Improving Attention. Participants reported an increased level of focus while playing the game with comments such as “It actually allowed me to focus which made me feel good”. They also commented that they would like to see BCI games specifically designed to help improve attention in the future. These responses support the claim that brain-controlled games can be useful as a form of brain exercise, where users can play the games while exercising their abilities to focus on motor imagery tasks. Furthermore, such comments are aligned with the finding from [19], where the authors found that brain-controlled games increase attention levels of participants. This characteristic of brain-controlled games can be further explored to create brain exercises. Future research to evaluate brain-controlled game capability as a fun form of therapy for ADHD users is suggested, such as long-term studies measuring the effects of BCI games on user concentration.
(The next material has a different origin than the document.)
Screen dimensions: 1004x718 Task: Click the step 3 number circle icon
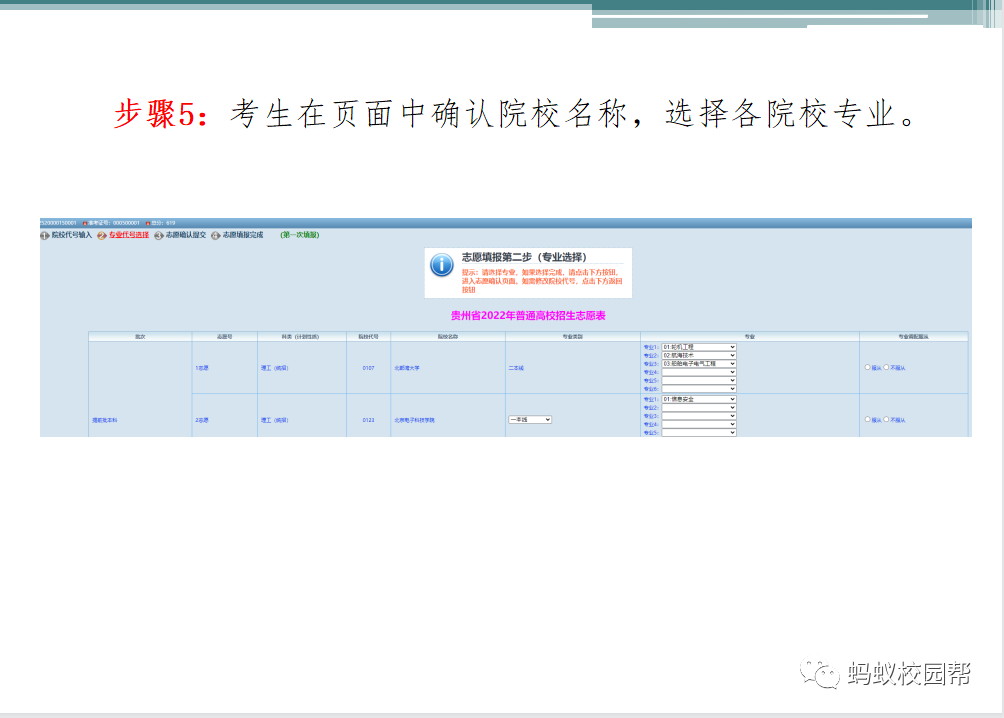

This paper presents a brain-controlled drone racing game and the results of a qualitative study performed with 54 participants. The qualitative analysis suggests that users feel excited about BCI technology incorporation with video games, and that there is a positive future for their commercialization and use. The majority (50 out of 54) of participants stated that they would purchase a brain-controlled game, and most of them would pay between $200 and $500 for it. The findings also demonstrate that participants would like to see the integration of brain-controlled games with virtual reality. Additionally, the most desired brain-controlled game genres are first-person view shooting, followed by racing and MMORPG. Users also expressed their belief that BCIs have the potential to increase entertainment in gaming as well as further physical disability inclusion initiatives in the gaming industry, as they allow users to experience games with only the use of their brain waves.